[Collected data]
++++++

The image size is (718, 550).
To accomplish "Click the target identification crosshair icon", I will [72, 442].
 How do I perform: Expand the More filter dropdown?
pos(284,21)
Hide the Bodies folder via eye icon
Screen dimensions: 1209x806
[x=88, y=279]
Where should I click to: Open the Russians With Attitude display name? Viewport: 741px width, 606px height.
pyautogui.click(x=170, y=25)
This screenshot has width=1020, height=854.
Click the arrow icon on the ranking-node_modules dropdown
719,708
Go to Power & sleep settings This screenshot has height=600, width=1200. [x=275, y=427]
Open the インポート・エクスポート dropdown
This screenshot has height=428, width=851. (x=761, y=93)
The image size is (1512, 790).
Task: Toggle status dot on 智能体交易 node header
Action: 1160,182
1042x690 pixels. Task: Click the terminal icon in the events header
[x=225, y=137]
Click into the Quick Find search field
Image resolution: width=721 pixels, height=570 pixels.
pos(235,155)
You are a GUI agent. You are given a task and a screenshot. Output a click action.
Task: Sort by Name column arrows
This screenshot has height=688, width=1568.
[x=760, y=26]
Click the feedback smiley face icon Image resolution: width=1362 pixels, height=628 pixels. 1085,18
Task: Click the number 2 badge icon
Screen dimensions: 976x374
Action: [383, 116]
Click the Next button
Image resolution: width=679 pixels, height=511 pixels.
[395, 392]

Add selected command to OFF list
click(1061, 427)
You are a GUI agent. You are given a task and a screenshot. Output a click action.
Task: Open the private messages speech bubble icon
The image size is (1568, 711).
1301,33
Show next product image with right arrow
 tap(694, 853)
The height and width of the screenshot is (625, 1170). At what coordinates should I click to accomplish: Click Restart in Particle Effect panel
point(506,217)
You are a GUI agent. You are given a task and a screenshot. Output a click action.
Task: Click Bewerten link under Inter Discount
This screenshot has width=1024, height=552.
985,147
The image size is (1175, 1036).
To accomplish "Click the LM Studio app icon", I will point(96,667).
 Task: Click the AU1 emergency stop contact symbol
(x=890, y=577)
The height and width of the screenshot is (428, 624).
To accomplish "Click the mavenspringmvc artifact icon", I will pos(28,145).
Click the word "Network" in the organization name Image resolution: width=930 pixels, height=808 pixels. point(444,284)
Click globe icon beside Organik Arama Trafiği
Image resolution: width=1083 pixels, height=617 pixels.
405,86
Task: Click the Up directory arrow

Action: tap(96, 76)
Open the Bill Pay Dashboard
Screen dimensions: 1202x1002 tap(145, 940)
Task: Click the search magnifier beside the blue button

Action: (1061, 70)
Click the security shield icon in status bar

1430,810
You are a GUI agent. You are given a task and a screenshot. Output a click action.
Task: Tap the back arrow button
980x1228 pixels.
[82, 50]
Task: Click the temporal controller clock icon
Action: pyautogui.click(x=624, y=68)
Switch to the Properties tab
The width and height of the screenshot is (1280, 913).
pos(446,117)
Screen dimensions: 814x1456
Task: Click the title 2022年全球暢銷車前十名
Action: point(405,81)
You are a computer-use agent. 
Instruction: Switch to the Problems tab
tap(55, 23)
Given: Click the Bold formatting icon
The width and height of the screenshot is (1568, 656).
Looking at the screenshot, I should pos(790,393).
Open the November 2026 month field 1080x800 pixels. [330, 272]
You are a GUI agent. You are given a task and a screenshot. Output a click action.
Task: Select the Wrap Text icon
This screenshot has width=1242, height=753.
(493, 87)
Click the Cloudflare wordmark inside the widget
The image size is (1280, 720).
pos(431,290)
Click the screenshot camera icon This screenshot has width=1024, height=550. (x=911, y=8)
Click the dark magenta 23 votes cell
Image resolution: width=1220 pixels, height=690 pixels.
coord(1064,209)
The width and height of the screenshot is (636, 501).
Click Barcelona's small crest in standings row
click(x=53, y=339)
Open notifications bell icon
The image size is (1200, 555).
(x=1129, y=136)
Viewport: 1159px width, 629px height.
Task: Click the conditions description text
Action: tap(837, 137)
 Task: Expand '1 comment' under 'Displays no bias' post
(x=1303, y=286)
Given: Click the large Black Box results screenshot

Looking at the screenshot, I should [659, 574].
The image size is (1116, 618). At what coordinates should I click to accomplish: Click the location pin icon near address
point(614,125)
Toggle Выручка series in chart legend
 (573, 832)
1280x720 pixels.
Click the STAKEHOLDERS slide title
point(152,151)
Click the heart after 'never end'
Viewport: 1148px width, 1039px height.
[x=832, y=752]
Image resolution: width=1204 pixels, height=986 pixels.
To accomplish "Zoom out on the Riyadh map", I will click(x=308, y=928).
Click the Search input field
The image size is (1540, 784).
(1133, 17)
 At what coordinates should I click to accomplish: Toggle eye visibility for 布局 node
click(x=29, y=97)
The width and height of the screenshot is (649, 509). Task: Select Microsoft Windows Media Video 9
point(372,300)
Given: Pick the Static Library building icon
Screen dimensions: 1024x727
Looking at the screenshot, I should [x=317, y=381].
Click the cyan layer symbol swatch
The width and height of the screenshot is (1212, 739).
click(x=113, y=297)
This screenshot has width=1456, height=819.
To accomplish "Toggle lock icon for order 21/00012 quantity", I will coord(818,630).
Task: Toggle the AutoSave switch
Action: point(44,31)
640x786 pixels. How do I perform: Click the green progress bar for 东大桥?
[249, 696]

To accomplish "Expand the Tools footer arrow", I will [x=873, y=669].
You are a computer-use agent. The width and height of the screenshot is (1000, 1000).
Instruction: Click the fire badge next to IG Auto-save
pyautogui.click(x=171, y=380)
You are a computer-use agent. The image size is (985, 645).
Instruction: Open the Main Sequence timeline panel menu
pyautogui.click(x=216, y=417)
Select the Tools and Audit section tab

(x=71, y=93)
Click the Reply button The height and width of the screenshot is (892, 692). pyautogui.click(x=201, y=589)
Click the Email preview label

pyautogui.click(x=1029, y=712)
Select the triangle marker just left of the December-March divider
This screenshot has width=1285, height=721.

++++++

**Work instructions:**
Beginning at the first line of the data above, retype each line until you reach the line containing "Go to Power", and include that one too. Add nothing else.

**Exercise output:**
The image size is (718, 550).
To accomplish "Click the target identification crosshair icon", I will [72, 442].
 How do I perform: Expand the More filter dropdown?
pos(284,21)
Hide the Bodies folder via eye icon
Screen dimensions: 1209x806
[x=88, y=279]
Where should I click to: Open the Russians With Attitude display name? Viewport: 741px width, 606px height.
pyautogui.click(x=170, y=25)
This screenshot has width=1020, height=854.
Click the arrow icon on the ranking-node_modules dropdown
719,708
Go to Power & sleep settings This screenshot has height=600, width=1200. [x=275, y=427]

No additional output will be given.